Some might argue that my analysis is naive because China is far from being a laissez-faire economy.  Monetary stimulus won’t necessarily go into the most efficient sectors.  I agree.  I am describing the sort of outcome that China should be aiming for.  Determining which policy levers to push requires an in depth knowledge of the current policy distortions that lead to a misallocation of resources.  Thus monetary stimulus might be combined with banking reform to reduce moral hazard.  The goal would be to reduce lending for nonproductive investments, such as dubious real estate projects.  But again, that’s not aiming for “less investment”, that’s aiming for less wasteful investment. 

I am not suggesting that public investment should be zero.  By all means continue doing public investments that pass cost/benefit tests.  But that will not include more bridges in Guizhou province, an area that is already absurdly overbuilt.  (And many “public investments” could be done by the private sector—look at Hong Kong’s excellent subway system.)

To summarize, much of the debate conflates unrelated concepts.  Pundits conflate nominal demand and real demand.  They conflate monetary and fiscal stimulus.  They conflate public and private investment.  They conflate consumption with aggregate demand.
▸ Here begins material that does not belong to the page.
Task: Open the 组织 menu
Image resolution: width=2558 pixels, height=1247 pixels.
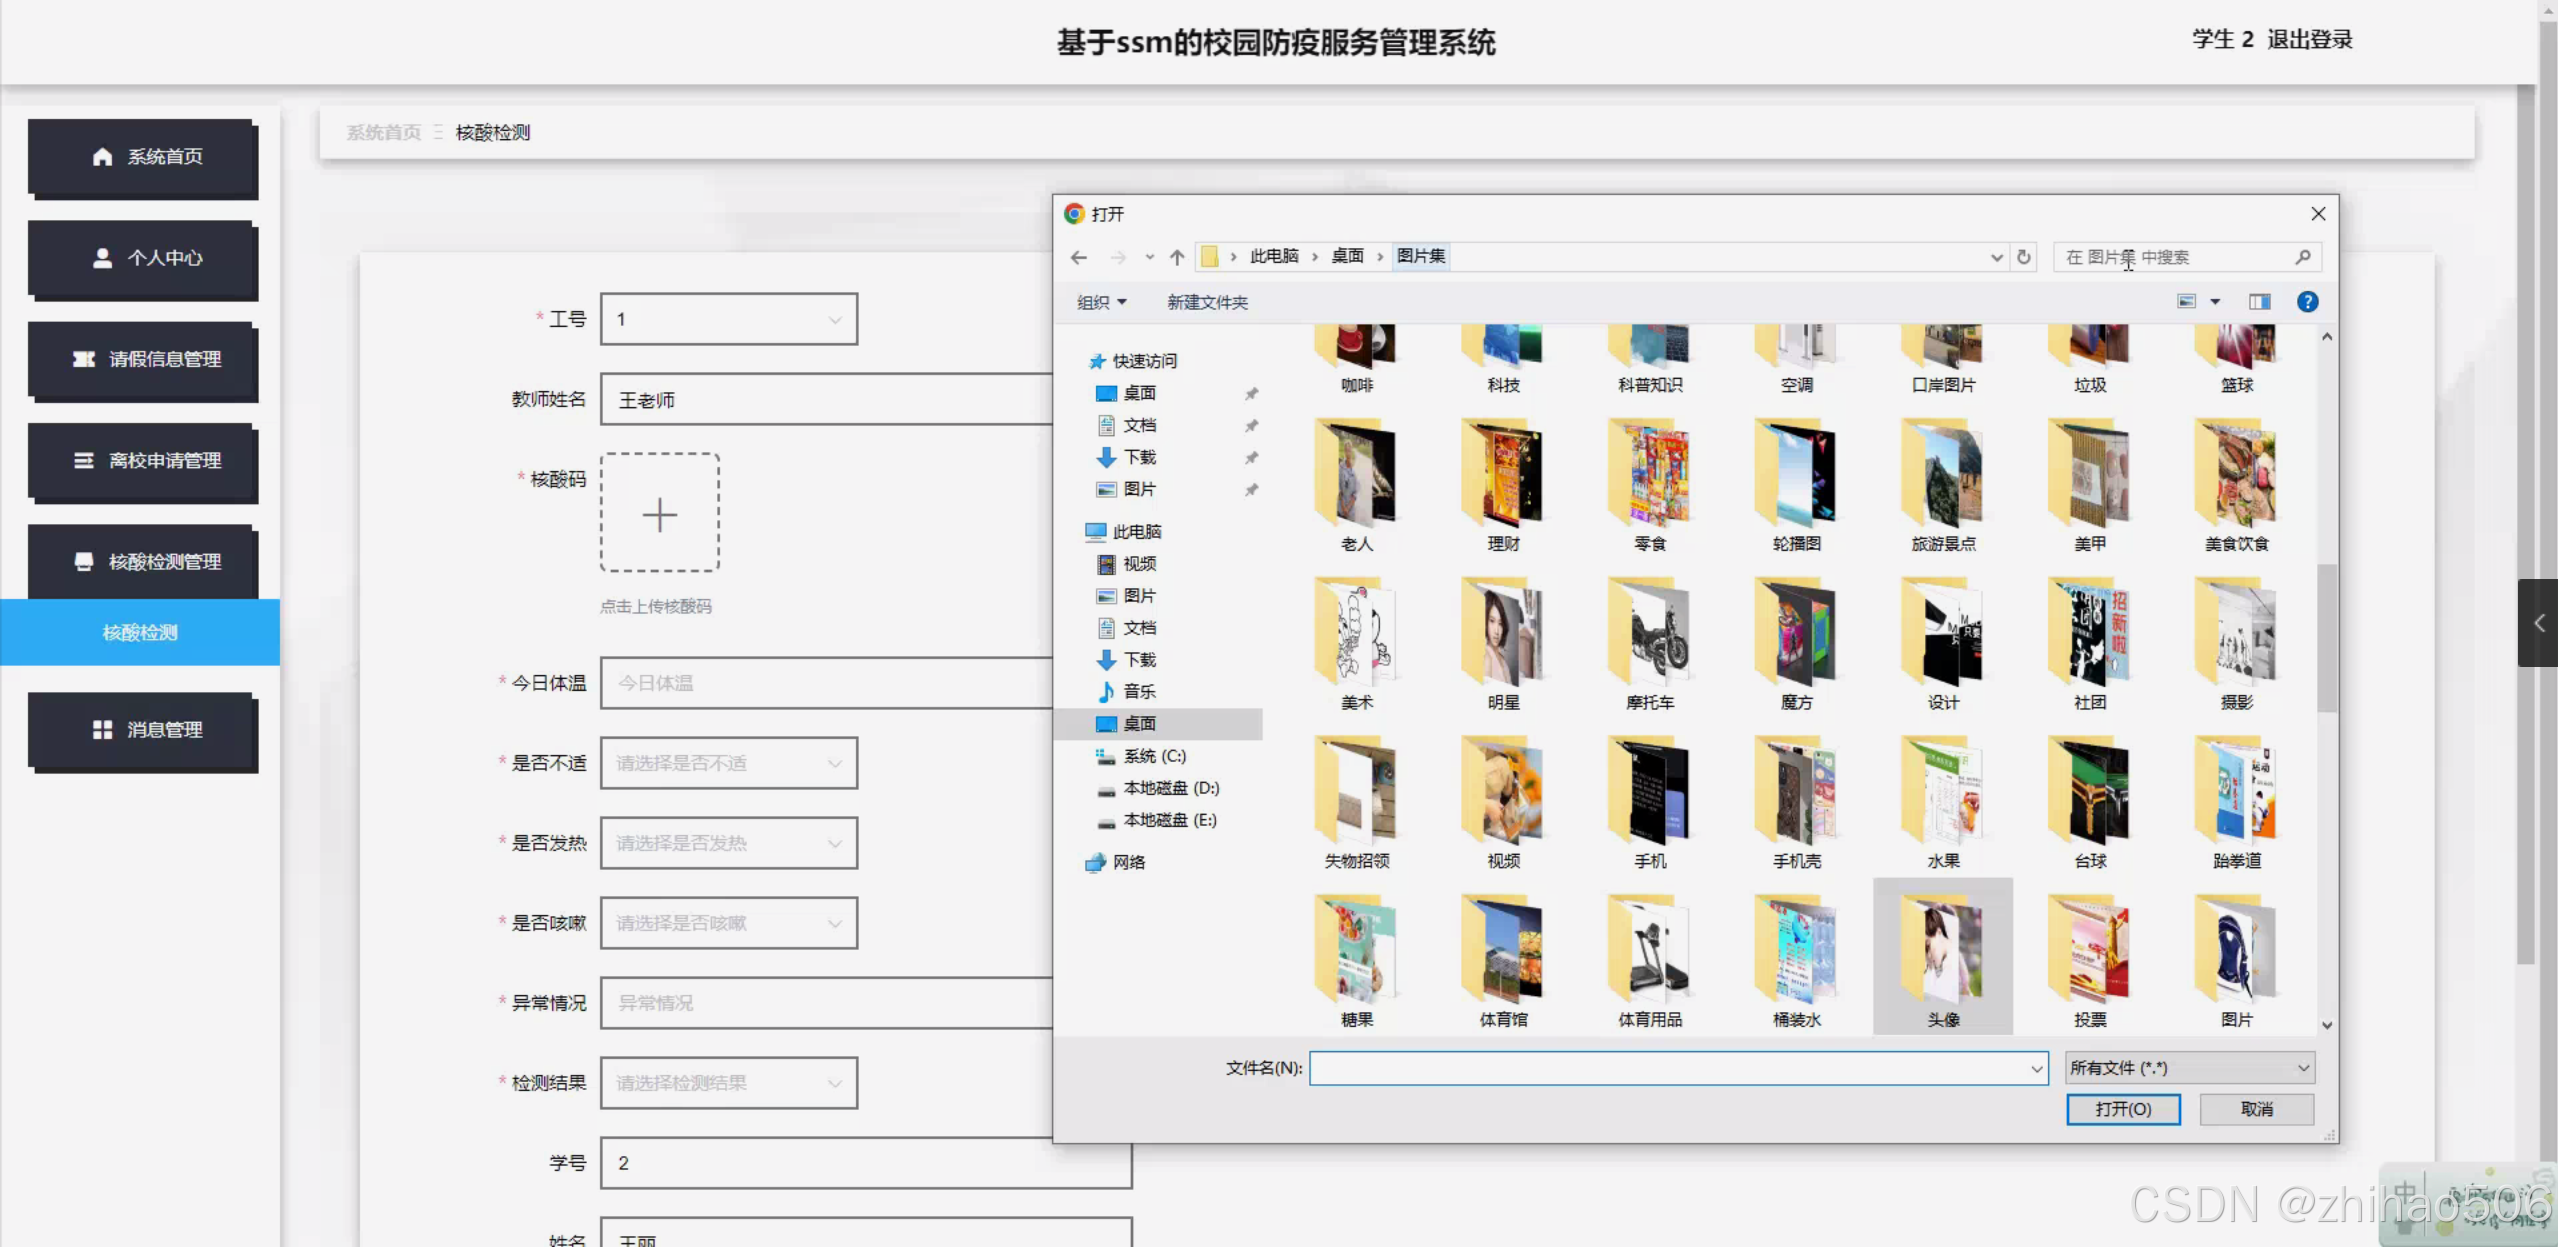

Sorry, but “More consumption!” and “More investment!” are meaningless slogans.  The real issues are using monetary policy to assure nominal stability, and moving to a more market oriented economy to insure economic growth and higher living standards for the future.

If you want a simple slogan, here’s something that all sides should be able to agree upon:

More Chinese consumption in the year 2040!!

PS.  Here’s China Daily:

Guizhou is home to 49 of the 100 tallest bridges in the world, including four of the 10 tallest, the commission said. Four bridges in the province have won the Gustav Lindenthal Medal, one of the most prestigious bridge construction awards in the world.

Check out the link.  They sure built some beautiful white elephants in Guizhou province, a poor mountainous backwater in China’s interior.  Imagine being told that West Virginia had 49 of the world’s 100 highest bridges.  Might you suspect a bit of pork barrel politics?